It is tough for the average person to judge what 22 million gallons of water looks like, so Delp made a conservative comparison to the amount of water dumped by Tahquamenon falls in ten minues. Fracking fluid is composed of 90 percent water by volume, but not even the most advanced filtration systems can remove the .5 percent of chemicals in the composition.
Delp is writer of poetry, fiction and nonfiction who focuses on nature, especially rivers and lakes. He opened the forum with three poems in his character of the “Mad Angler” a persona used to take on a vengeful, uncomprimising stance against the destruction of natural habitats.

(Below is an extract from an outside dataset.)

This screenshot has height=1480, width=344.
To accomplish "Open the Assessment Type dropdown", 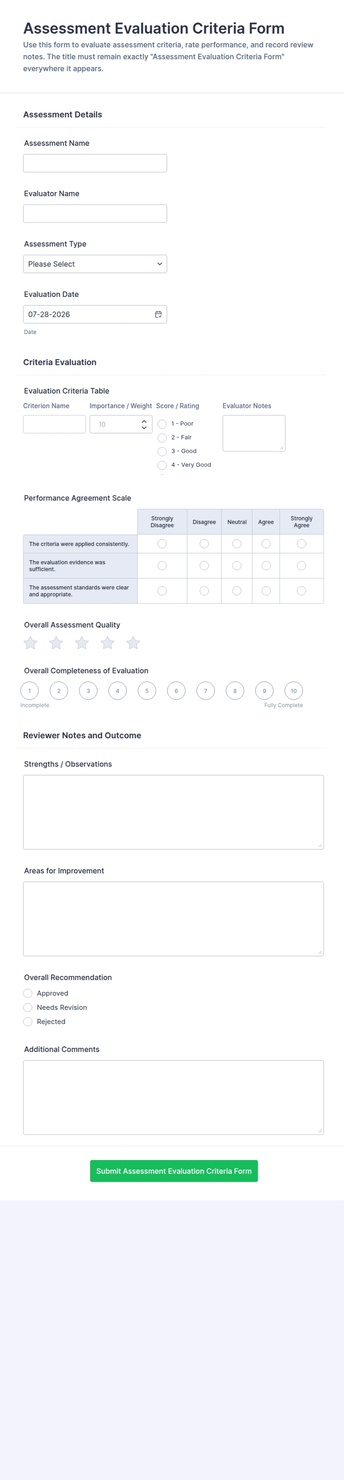I will [x=95, y=264].
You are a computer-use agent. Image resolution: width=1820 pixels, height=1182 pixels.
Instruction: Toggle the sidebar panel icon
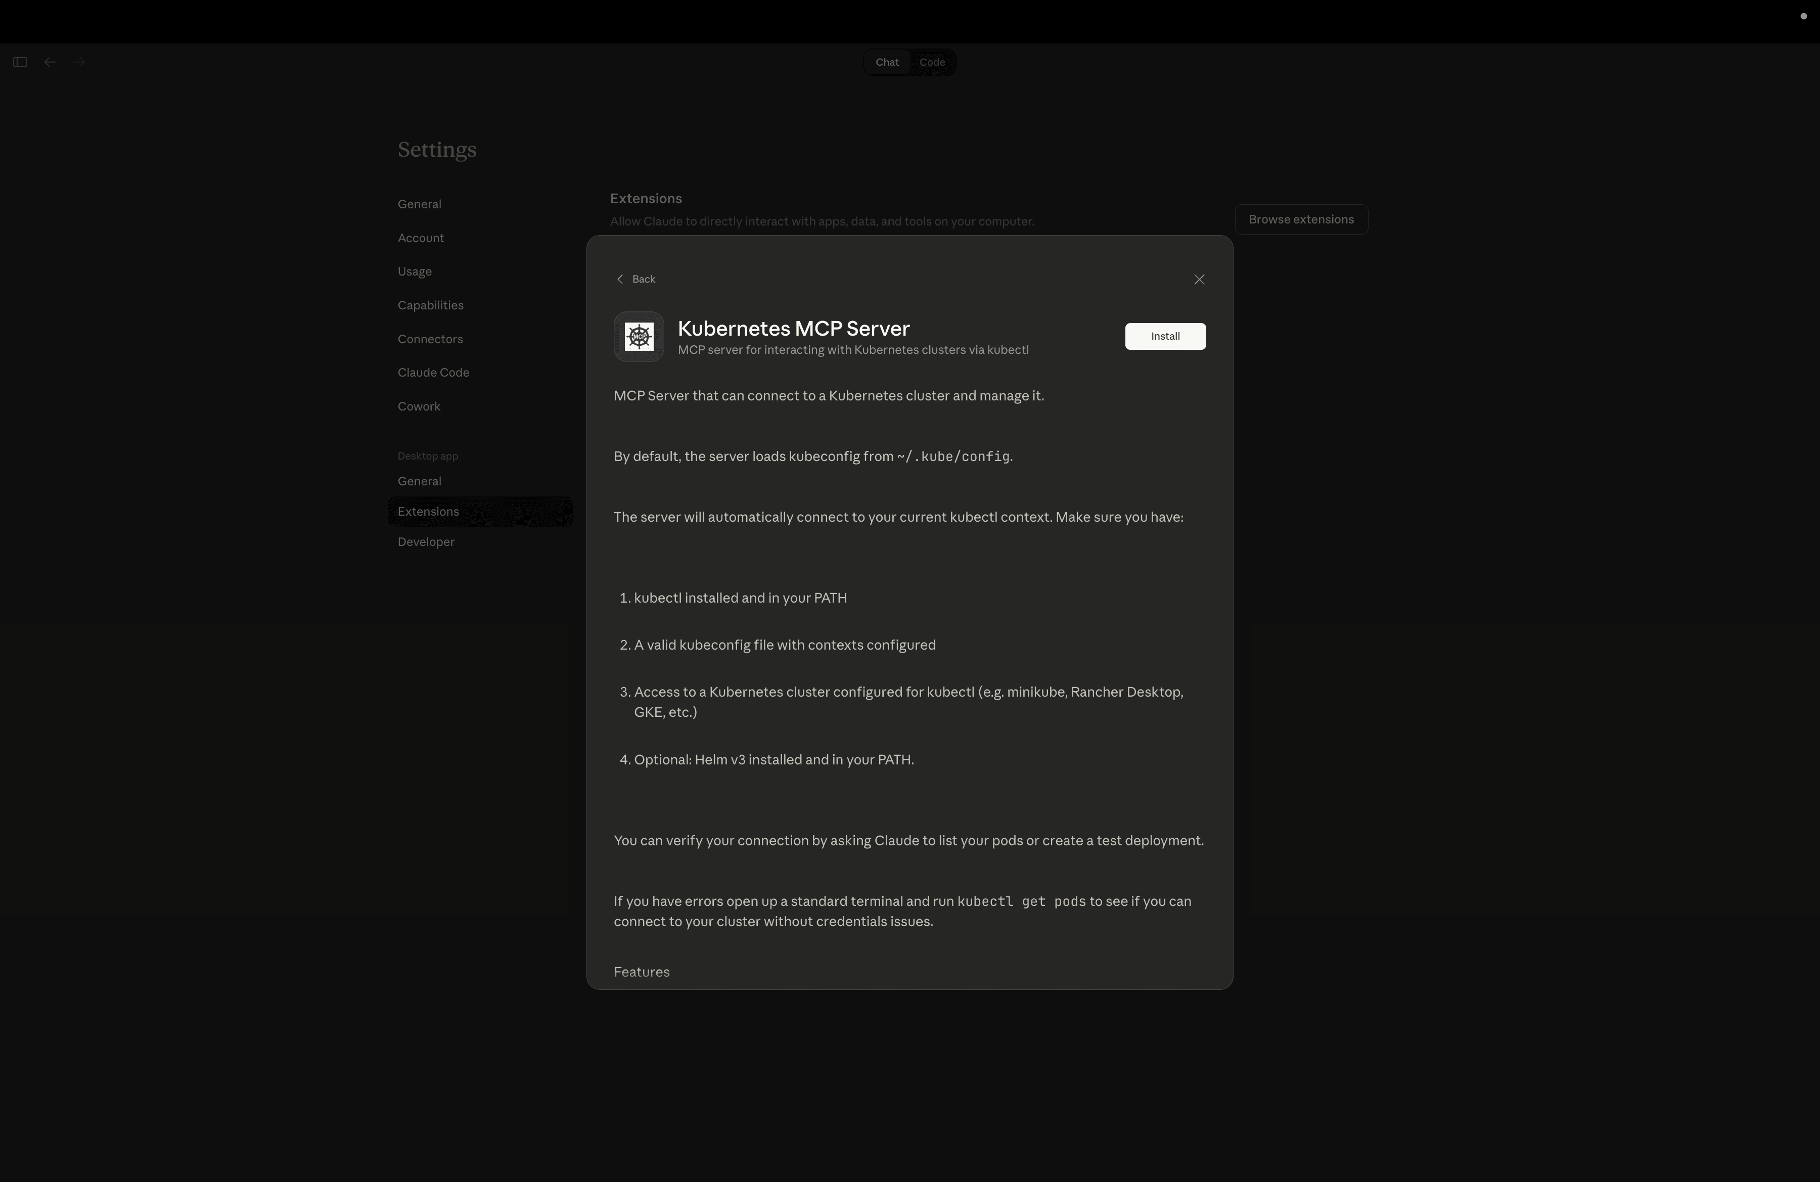(x=20, y=62)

FLOW Founder Jim Olson steered the conversation towards legal action. He has been practicing environmental and water law for forty years and has been involved in a variety of state and federal court decisions protecting the public commons.
Olson spoke at length about the need to protect the public trust and keep waters out of the hands of individuals or corporations. He said America has strong public trust laws that have been used by the Supreme Court in the past, but they are often overlooked.
“The free markets wil not exist if theyr are owned by a few at the cost of the commons,” Olson said. “What we’re talking about is saving the markets through decentralization so that young people can be the entrepreneurs of renweable energy, new water techology, conservation, health; the things, ideas and connections we can make to do something about this.”